I was very eager to get my daughter her first box of crayons.  When the time came, she opened the box and peeled the labels off of each crayon. Sophia then went ahead and snapped them into small pieces. This process brought her more joy than actually coloring with the crayons. I figured that since peeling the labels off of the crayons required precise hand and finger movements that she was actually increasing her fine motor skills. And, it made sense that she broke them into smaller, more manageable pieces since the crayons easily broke when she tried to draw with them. As a result, we had a large box of broken and "naked" crayons and  I suggested that we repurpose them into colorful heart shaped crayons for her friends for Valentine's Day.

Sophia's favorite colors are pink and purple so we didn't have enough of those colors for our project. I went ahead and carefully removed the labels from a few more crayons with a sharp blade knife while my daughter was sleeping. Then, the next day, I let her break them into small pieces.

We had a great discussion on color shades and how we would sort the crayons.

We filled a heart shaped silicone mold with the crayon pieces.  Candy molds would also work well for this project.

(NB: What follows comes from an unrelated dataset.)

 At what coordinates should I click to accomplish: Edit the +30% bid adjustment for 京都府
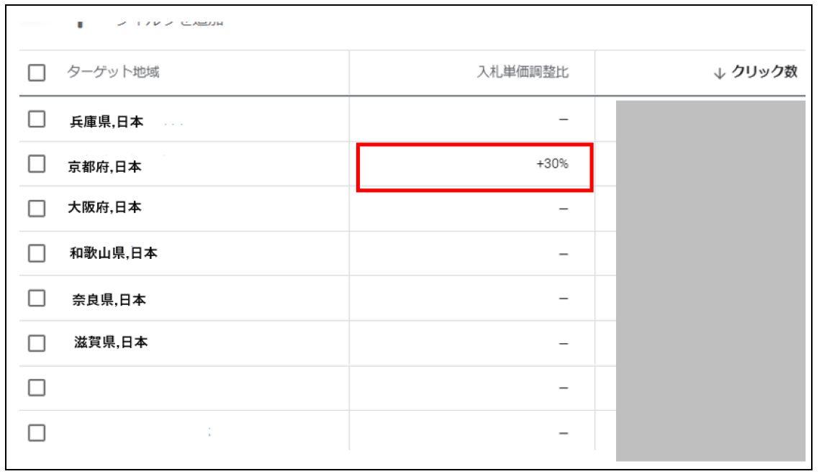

We placed the mold on a baking sheet and baked our crayons slowly at 200 degrees for 30 minutes. We kept a careful eye on the crayons as to not let them bake too long. The moment they looked like the above picture, we removed them from the oven and let them cool on a cooling rack for 10 minutes before placing them in the freezer for 30 minutes. Since each oven may vary in temperature and the depth of the molds may be different, the baking and freezing time may differ. 

Once the crayons cooled, we popped them out of the silicone mold and placed a bunch in a small plastic bag with a note that read, "You are a colorful friend!" and gave them out at a Valentine's Day party. The swirls of different colors create such a beautiful effect and the wide shapes are easier for little hands to hold and manipulate since they don't easily break if they are squeezed too hard.  


*Tips ~ Crayola crayons worked best in our experience.  To clean the silicone mold, cover the crayon residue with vegetable oil.  Use a Q-tip to get into the corners.  After allowing the mold to sit for 15 minutes, rinse with hot soapy water.